Landslides alert chatbot including information provided by local people

High-Level Project Summary

We developed a landslide alert chatbot system including information from local community people. In the prediction of landslides, changes in the local environment are very important but they are currently rarely used. Therefore, we thought that by asking local people to provide such changes, we would be able to predict landslides with high precision in a short period of time. To collect information, we used "LINE", the most popular SNS in Japan. With this system, people can be helped by alerts. It can also provide useful information to government decision-makers. In the future, the development of a method to quantitatively evaluate local information will lead to more accurate predictions.

Detailed Project Description

We developed a landslide alert system that includes information from local community people. Currently, landslide prediction is based on model simulation with field observations, machine learning with static and dynamic satellite data, and field surveys by experts. But there are some problems like space and time-resolution are limited, and surveys by experts are expensive.

 In the prediction of landslides, changes in the surrounding environment (e.g., ground noise, new springs, and groundwater, etc.) are very important information but they are currently rarely used. Also, satellites cannot detect local information in a short period of time. Therefore, we thought that by asking local people to provide such changes, we would be able to predict landslides with high precision in a short period of time.

​​ The purpose of our project is to predict the occurrence of landslides at an early stage based on information obtained from local people and to warn people in areas where landslides are expected to occur in danger. 

 We developed an interactive chatbot as a system to collect information from local people. The frontend interface is “LINE”, which is the most popular SNS in Japan, and the backend system is Flask with python.

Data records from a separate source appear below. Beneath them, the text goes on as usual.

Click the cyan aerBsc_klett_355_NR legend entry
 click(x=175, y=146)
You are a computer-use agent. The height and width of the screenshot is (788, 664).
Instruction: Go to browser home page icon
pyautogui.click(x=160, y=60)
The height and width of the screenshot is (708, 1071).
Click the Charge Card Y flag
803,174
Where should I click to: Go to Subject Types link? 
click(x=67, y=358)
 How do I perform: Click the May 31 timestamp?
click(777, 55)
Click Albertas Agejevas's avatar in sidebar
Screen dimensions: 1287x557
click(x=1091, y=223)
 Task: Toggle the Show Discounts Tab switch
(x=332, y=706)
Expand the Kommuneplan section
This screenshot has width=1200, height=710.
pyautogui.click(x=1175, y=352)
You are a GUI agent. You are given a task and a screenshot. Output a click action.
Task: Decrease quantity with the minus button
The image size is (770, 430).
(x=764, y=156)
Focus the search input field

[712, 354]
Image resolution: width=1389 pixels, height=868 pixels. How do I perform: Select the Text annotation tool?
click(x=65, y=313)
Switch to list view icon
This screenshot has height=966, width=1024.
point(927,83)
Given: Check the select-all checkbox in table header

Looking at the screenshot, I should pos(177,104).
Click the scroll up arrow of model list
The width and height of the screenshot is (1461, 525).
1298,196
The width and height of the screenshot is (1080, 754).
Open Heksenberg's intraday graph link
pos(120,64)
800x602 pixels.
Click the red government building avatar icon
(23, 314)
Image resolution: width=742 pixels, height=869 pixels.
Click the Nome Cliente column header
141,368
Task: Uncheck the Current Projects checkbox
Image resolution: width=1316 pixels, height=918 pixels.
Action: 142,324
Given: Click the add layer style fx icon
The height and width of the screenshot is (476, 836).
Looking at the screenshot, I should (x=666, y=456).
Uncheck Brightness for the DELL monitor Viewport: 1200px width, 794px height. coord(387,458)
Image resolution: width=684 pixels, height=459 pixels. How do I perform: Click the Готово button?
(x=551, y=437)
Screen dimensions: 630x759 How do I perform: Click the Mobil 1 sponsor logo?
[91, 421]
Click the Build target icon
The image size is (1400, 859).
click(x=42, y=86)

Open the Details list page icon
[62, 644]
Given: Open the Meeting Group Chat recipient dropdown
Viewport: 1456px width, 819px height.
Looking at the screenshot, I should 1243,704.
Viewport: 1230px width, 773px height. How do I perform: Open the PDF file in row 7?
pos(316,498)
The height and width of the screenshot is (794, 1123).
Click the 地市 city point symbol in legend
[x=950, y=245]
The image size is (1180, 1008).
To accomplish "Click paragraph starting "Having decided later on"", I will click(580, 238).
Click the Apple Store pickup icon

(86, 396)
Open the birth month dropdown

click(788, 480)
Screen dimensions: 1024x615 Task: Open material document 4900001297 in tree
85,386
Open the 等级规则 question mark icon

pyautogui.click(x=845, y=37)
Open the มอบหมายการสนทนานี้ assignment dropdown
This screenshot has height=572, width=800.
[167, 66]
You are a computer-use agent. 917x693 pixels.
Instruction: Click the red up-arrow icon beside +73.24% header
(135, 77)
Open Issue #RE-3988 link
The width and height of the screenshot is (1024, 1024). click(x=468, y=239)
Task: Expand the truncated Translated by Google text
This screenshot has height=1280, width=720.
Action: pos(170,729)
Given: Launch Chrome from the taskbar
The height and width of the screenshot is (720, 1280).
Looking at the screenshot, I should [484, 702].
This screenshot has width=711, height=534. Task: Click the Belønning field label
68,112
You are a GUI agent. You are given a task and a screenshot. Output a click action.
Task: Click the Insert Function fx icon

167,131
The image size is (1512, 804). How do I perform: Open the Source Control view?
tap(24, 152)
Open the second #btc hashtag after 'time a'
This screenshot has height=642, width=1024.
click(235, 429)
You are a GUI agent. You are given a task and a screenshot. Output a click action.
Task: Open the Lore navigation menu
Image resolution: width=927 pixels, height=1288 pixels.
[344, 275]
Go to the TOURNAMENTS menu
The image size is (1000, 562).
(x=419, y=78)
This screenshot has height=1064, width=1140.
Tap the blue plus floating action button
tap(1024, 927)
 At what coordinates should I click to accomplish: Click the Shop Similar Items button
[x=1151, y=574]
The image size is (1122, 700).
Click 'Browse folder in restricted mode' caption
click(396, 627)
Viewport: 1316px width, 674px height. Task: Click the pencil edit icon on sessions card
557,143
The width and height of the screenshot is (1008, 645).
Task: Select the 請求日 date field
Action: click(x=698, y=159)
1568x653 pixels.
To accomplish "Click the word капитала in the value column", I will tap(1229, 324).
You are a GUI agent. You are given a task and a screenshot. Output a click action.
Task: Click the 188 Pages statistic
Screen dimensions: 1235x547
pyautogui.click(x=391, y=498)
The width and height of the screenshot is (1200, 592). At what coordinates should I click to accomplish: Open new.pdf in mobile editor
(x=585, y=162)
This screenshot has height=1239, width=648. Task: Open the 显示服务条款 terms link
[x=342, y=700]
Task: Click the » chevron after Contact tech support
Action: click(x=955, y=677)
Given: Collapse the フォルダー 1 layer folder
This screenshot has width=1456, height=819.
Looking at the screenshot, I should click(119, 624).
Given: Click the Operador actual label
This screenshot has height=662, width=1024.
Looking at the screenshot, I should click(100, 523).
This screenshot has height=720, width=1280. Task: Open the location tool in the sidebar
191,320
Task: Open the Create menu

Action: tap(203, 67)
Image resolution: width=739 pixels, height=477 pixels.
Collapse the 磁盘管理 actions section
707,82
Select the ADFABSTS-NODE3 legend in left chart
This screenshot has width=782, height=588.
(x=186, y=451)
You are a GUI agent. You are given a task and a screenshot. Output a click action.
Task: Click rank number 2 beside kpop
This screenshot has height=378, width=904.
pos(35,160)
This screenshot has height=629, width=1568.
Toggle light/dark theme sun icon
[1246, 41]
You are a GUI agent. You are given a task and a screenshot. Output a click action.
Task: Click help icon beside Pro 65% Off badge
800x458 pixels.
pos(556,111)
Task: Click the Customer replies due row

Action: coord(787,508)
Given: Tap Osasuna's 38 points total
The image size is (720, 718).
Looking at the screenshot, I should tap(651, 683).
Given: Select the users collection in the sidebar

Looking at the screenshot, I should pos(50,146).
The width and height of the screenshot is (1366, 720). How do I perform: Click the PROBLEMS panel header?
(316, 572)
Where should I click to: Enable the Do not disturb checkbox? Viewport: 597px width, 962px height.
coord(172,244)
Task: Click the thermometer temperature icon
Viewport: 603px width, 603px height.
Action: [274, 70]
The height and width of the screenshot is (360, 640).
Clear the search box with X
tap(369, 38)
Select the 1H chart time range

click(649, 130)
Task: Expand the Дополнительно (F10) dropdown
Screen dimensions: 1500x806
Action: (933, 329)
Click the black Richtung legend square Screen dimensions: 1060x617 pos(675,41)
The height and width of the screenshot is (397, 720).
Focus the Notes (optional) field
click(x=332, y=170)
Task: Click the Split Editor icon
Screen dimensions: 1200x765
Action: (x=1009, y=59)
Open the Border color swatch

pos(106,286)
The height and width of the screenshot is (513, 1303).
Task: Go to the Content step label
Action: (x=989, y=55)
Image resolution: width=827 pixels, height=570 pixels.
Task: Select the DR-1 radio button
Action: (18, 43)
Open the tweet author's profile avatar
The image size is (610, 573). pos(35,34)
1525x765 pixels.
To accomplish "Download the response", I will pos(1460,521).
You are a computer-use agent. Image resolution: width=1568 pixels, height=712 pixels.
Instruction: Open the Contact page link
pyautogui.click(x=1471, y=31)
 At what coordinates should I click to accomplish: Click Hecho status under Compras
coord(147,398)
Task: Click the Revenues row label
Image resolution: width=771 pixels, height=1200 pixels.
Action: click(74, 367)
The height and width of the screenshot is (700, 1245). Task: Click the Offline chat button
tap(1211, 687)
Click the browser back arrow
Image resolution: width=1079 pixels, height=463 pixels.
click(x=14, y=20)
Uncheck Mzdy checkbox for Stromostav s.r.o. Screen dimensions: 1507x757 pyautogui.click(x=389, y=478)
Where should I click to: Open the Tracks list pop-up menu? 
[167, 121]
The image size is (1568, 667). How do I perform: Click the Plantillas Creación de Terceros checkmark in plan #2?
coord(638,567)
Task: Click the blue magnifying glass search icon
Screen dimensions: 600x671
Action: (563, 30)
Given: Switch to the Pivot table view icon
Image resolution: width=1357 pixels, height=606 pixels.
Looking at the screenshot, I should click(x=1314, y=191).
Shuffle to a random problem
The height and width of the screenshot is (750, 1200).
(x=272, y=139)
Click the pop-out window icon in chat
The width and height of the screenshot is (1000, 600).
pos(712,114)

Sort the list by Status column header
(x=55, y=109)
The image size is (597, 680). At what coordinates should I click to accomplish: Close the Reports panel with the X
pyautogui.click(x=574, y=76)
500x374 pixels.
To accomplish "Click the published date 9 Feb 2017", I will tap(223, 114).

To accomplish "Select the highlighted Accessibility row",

For the test environment, the backend system runs in “Google Colab” and is exposed to the public internet by “Ngrok”. We used our smartphone to provide the local information and get the alert through “LINE”.

This system will have the following impacts.


  • People will be saved by the alert.
  • To get useful information for the government to make a decision.
  • This chatbot can provide information to the informational vulnerable (e.g., deaf, cannot go outside, etc.).

The following future work will lead to more accurate predictions.


  1. Develop a method for local information to qualify local information. e.g.) A system that predicts precipitation using video.
  2. Local information is used for the prediction model. e.g.) Local precipitation (from 1) is used for the SHALSTAB model.
  3. High-risk area in hazard map. e.g.) Use NASA’s “ASTER Global Digital Elevation Model” and/or JAXA’s “Today’s Earth rainfall”

Space Agency Data

The effect of our alert chatbot system will be enhanced by below space agency data.


  • “ASTER Global Digital Elevation Model”
  • JAXA’s “Today’s Earth rainfall”

Hackathon Journey

Two of our members are competing for the first time, and one for the third time.

We had a hard time because we were unfamiliar with the filed of this challenge and the format of space agency data.

Global Judging

This project has been submitted for consideration during the Judging process.